Séverine Bourgeois

Séverine Bourgeois (France)

Title: My eyes bloomed
Medium: Ballpoint pen on fabric
Size: 21 x 29cm
Price: 150 euros

Some people have the habit of telling a secret to their handkerchief before folding it and putting it away.
For the piece of fabric that was attributed to me, I wanted to relate to a significant event in my life, which is not visible at first glance. Since my childhood, I have been visually impaired, and my vision has deteriorated even more in 2020, completely disrupting my way of living and working.
So I chose to transcribe this trauma on the fabric.
The text in Braille is a miniature poem:
I show you what I’ve lost
How I see
Since my eyes bloomed
The drawing represents two eyes, two eyeballs that would have merged with elements of the plant kingdom to explore the idea of ​​germination, as an echo to the poem.
The black ribbon border helps to contain the pain, to frame the loss so that you can overcome it. It also symbolizes mourning for what has been lost forever and cannot be found again.
Through this work, I hope to succeed in making people aware of the differences in perception and their impact on daily life, all sprinkled with a little strangeness and poetry.
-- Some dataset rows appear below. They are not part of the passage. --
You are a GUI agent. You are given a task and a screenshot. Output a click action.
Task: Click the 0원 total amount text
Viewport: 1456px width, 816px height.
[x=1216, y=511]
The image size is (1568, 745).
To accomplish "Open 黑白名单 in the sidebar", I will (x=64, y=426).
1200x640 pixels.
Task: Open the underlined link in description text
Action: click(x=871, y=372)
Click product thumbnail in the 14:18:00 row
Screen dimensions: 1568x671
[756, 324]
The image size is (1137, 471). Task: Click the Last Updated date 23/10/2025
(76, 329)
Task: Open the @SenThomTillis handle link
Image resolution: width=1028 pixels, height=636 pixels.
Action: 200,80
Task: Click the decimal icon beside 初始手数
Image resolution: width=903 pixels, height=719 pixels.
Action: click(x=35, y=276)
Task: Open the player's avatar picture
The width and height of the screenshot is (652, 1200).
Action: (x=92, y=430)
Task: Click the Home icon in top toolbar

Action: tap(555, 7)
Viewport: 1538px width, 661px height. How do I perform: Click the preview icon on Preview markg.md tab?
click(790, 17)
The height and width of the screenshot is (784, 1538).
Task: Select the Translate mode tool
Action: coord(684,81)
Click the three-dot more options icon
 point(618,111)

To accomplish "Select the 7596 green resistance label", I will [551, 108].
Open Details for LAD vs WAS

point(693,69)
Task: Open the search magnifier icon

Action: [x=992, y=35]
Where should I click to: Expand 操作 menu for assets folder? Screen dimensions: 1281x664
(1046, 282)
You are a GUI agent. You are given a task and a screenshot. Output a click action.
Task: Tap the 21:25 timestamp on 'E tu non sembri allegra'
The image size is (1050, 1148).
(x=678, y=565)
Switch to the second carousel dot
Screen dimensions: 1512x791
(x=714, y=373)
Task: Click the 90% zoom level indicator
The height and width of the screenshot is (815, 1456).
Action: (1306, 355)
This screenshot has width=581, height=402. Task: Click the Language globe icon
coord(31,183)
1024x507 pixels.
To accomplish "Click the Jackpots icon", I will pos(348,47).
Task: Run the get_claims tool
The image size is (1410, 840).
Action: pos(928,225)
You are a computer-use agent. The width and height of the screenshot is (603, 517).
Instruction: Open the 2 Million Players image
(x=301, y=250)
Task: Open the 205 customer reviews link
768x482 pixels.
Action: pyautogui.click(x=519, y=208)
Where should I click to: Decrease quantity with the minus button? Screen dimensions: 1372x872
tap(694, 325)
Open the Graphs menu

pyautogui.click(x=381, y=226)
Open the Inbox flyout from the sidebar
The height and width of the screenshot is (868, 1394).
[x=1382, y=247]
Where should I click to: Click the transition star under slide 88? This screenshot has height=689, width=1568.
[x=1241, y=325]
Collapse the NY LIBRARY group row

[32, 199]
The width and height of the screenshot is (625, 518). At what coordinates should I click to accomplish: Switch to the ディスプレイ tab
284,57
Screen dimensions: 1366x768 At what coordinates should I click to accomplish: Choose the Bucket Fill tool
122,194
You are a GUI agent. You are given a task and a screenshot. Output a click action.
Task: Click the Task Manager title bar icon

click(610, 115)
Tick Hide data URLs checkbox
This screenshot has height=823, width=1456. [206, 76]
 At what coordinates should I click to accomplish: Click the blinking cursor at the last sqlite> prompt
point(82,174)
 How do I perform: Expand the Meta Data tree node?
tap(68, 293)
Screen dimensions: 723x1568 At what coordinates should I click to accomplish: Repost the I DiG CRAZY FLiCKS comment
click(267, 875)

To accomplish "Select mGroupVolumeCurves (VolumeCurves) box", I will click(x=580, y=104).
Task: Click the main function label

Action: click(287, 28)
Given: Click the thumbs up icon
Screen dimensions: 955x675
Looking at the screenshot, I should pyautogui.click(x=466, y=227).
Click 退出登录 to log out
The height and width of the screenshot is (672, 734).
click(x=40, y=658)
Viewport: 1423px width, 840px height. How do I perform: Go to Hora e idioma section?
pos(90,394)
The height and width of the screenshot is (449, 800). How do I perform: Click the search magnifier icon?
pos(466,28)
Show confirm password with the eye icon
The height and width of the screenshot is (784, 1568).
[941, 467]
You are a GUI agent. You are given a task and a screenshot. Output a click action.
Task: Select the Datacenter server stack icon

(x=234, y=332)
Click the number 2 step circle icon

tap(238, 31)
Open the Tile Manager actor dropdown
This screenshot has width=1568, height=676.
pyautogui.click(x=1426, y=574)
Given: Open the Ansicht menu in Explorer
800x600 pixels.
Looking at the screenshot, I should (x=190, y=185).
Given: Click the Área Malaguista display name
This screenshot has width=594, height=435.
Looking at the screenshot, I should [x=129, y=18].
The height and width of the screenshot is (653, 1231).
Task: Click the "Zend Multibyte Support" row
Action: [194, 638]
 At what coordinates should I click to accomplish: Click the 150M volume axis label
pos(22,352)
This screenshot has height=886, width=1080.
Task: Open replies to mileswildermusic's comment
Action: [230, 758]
Visually impaired since I was twelve years old, I have learned to see differently. I have always questioned the notion of look and phenomenology. How things appear in front of my eyes? In what way the message is interpreted,
distorted, disrupted? The first difference lies at the heart of the vision.
Because at one time or another, there is an event. Something occurs, comes into the world through my altered vision. The apparition. I have always played with body, nature, perception.
A poetry of distortion.
I use words and images to explore limits and create hybrid universes in which my deep interest in anatomy, botany and zoology shines through. I create paradoxes, additions that subtract, upheavals and shifts. I invent composites, I modify scales, abuse boundaries and rigid rules of perspective.
From the word is born the image. First of all, there is the text, tangible proof of the idea to be explored, and which frequently fades behind the drawing. Ink is my favorite medium, the one with which it all begins. Other techniques can help support the concept, but the crude and symbolic contrast of ink on paper remains an intrinsic necessity in my artistic creation process.
My explorations rarely translate into a single image. The multiplicity of experiences and results fully participate in the course of the idea’s transcription. I tend to establish visual collections of dots, lines and flat tints from which my own perceptions are born.
I like to cheat my illness, a method of trying to control my helplessness in the face of its inexorable degradation.
Like a challenge, my little revenge.
I have fun with the dangers of the limit.
I live for a few moments in the dark.
I always see in the blur.
Disturbed body and blurred vision.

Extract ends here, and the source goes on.